Calidi Biotherapeutics Debuts as a Publicly Traded Company Focused on Arming the Immune System to Fight Cancer with a New Generation of Targeted Immunotherapies
First Light Acquisition Group
First Light Acquisition Group

Business combination transaction with First Light Acquisition Group, a special purpose acquisition company, completed on September 12, 2023

Gross proceeds made available to Calidi Biotherapeutics from transaction total approximately $28 million, including funds held in First Light Acquisition Group’s trust account before deducting transaction expenses and debt repayments

In addition, Calidi secured a forward purchase agreement for up to $10 million with a consortium including Meteora Capital LLC, Great Point Capital LLC, and Funicular Funds, LP and intends to enter into a purchase agreement with Lincoln Park Capital Fund, LLC for up to $50 million; proceeds to extend Calidi’s cash runway into 2025

Calidi’s diverse pipeline of products candidates in the clinic includes CLD-101 and CLD-201, targeted immunotherapies for the treatment of high-grade glioma and solid tumors

Listed company to be named Calidi Biotherapeutics, Inc.

++++++

Brief
According to the Calidi Biotherapeutics announcement, on what date was the business combination with First Light Acquisition Group completed?

++++++

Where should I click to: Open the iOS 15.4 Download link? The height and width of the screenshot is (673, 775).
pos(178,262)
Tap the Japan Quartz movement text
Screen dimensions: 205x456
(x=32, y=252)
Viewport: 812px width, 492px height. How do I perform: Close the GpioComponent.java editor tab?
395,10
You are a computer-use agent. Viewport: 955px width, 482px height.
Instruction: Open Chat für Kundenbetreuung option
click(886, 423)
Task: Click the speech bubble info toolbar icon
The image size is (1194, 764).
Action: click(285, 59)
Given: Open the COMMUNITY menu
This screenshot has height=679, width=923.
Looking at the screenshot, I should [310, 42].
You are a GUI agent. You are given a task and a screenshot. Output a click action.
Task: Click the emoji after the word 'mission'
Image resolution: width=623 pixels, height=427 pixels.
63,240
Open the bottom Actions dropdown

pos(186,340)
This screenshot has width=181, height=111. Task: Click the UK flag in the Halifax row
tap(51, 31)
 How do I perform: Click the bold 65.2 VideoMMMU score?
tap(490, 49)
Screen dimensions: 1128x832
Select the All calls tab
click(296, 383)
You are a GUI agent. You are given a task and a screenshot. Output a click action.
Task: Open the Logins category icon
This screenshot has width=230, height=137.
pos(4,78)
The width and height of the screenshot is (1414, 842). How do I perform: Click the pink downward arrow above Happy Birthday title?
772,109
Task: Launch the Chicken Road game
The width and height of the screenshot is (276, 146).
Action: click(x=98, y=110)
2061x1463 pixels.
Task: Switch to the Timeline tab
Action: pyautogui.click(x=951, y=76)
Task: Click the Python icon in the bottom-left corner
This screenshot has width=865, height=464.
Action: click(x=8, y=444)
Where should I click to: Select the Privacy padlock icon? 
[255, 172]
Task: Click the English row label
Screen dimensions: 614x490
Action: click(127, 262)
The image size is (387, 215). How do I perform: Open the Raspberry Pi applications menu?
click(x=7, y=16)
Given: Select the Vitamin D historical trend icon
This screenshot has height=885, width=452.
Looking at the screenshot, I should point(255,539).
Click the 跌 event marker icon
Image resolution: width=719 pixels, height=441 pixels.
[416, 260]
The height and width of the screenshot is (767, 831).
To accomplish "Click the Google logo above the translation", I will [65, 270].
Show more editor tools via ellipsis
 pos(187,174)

++++++

Solution for this exercise
September 12, 2023